GREIZ. Es ist nun weit über achtzig Jahre her, da gab es in Greiz noch Stadttürmer. Im Kirchturm der Stadtkirche „St. Marien“, ganz oben, in knapp 60 Metern Höhe hatten sie ihren „Amtssitz“. Einer der letzten, die nach dem 1826 beendeten Neubau des heutigen Stadtkirchenturms in der Türmerwohnung lebte, war Oskar Roßner. Bis zu seiner Pensionierung im Jahr 1926 war er hier tätig. Vor ihm sollen es die Beikirchner Hertwig, Reiher und Lätsch gewesen sein, während von der ursprünglichen, beim großen Stadtbrand von 1802 zerstörten Kirche, die nur einen kleinen Turm von 100 Ellen (altes Maß, 66 cm je Elle) besaß, nichts über Türmer bekannt ist. Bis ins 18. Jahrhundert hinein hatte auf dem Turm des Oberen Schlosses auch der Stadtpfeifer, von der Herrschaft Reuß berufen, aber zugleich städtischer Angestellter, seinen Sitz. Er richtete dort das Uhrwerk nach der Sonne, hatte alle Stunden mit dem Horn zu melden und Lieder mit der Posaune zu blasen – war also gleichsam der mittelalterliche Greizer Stadttürmer.

155 schmale Brettstufen muss man im Kirchturm von „St. Marien“ hinaufsteigen, wo bis 1931 Beikirchner Martin Oettel wohnte, ohne jedoch diese alten Funktionen noch auszuführen. Seit 1928 wurde mit Anlage eines elektrisch betriebenen Läutwerks die Türmerarbeit überflüssig. Außerdem gab es im inneren Stadtgebiet nun „neuzeitliche“ Feueralarm-Glocken, die die einstiegen Turmwachen ebenso überflüssig machten.

Im größten der drei kleinen Räume (eine winzige Küche befand sich daneben) sieht man noch die Bretterluke der Decke, durch die einst das Seil der mittleren drei Glocken in den Wohnraum hinab hing, mit dem die Türmer über Jahrzehnte hindurch tagtäglich anzuschlagen hatte.

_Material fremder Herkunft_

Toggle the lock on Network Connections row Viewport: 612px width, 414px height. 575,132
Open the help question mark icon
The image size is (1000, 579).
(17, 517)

Hinzu kam, dass der Stadttürmer mit noch zwei oder drei weiteren Gehilfen zum Läuten aller drei Glocken bis zum Glockenstuhl hinauf musste, um sie durch Ziehen von Seilen oder Treten oberhalb der Gewinde läuten zu lassen. Nicht nur aus kirchlichen Anlässen bzw. früh, mittags und abends musste die mittlere Glocke in Bewegung gesetzt werden; nein, auch wenn schwere Brände, Unwetter oder andere Katastrophen die heutige Greizer Innenstadt bedrohten, war Sturmläuten mahnende Pflicht. Sicherlich keine leichte Arbeit, zumal es oft früher noch Stundenschlagen gab.